OGH: Fremdhändiges Testament iSd § 579 ABGB – zur Frage, ob dann, wenn vor dem Erblasser von den Anwesenden bzw den Zeugen offen über das zu unterschreibende Testament gesprochen wird, die vor den Testamentszeugen erfolgte Unterfertigung durch den Erblasser als Bekräftigung genügt

Der bloße subjektive Eindruck der Testamentszeugen, ob das Schriftstück den letzten Willen des Testators enthält, ist für sich unerheblich, solange dieser Eindruck nicht durch ein bestimmtes Verhalten des Testators vermittelt wird


Schlagworte: Erbrecht, fremdhändiges Testament, Nuncupatio
Gesetze:

§ 579 ABGB

GZ 5 Ob 185/12k [1], 20.11.2012

 

OGH: Die in § 579 ABGB geforderte Nuncupatio ist ein selbständiges Solennitätserfordernis, welches nicht schon durch die Unterfertigung der allographen letztwilligen Verfügung erfüllt wird. Der bloße subjektive Eindruck der Testamentszeugen, ob das Schriftstück den letzten Willen des Testators enthält, ist für sich unerheblich, solange dieser Eindruck nicht durch ein bestimmtes Verhalten des Testators vermittelt wird. Die Anforderungen an die Ausdrücklichkeit der Nuncupatio sind (auch) im Hinblick auf ihren Zweck, das Unterschieben einer vom Testator nicht gewollten letztwilligen Verfügung zu verhindern, streng zu prüfen.

 

Es steht nicht fest, dass sich die Erblasserin in irgendeiner Weise am Gespräch darüber beteiligt hätte, wonach die Unterfertigung ihres Testaments bevorstehe.
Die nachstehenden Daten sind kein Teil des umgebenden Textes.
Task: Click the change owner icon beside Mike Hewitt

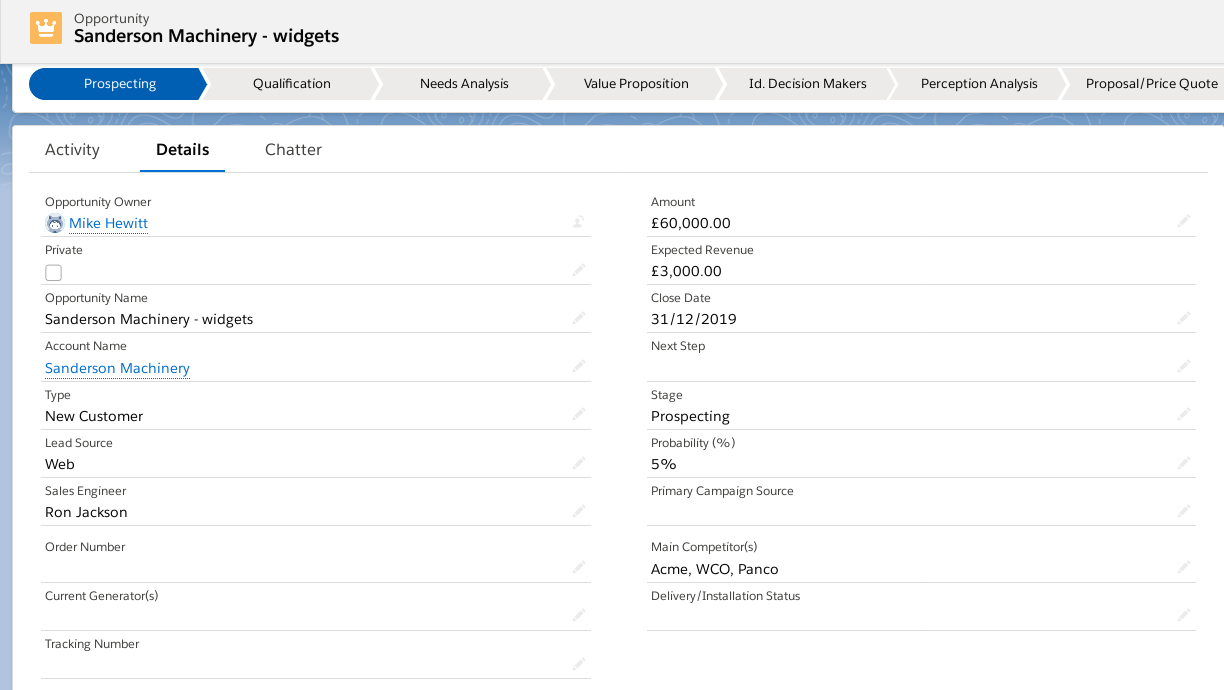Action: [x=578, y=222]
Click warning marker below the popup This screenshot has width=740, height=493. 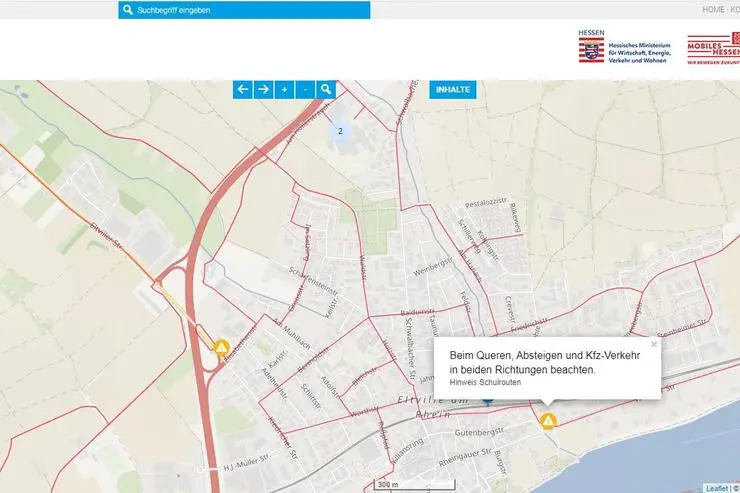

Es steht auch nicht fest, dass die Erblasserin während des gesamten Vorgangs der Unterfertigung der allographen letztwilligen Verfügung auch nur irgendein Wort geäußert hat, welches sich auf den Inhalt dieser Verfügung und dessen Übereinstimmung mit ihrem letzten Willen bezogen hätte. Der den Testamentszeuginnen von der Erblasserin nach der Unterfertigung ausgesprochene Dank ist dann auch unter der gebotenen Berücksichtigung der Umstände des Gesamtvorgangs keine Verhaltensweise, die „als allgemein angenommene Zeichen“ (iSd § 863 ABGB) für eine wirksame Nuncupatio ausreichen könnte.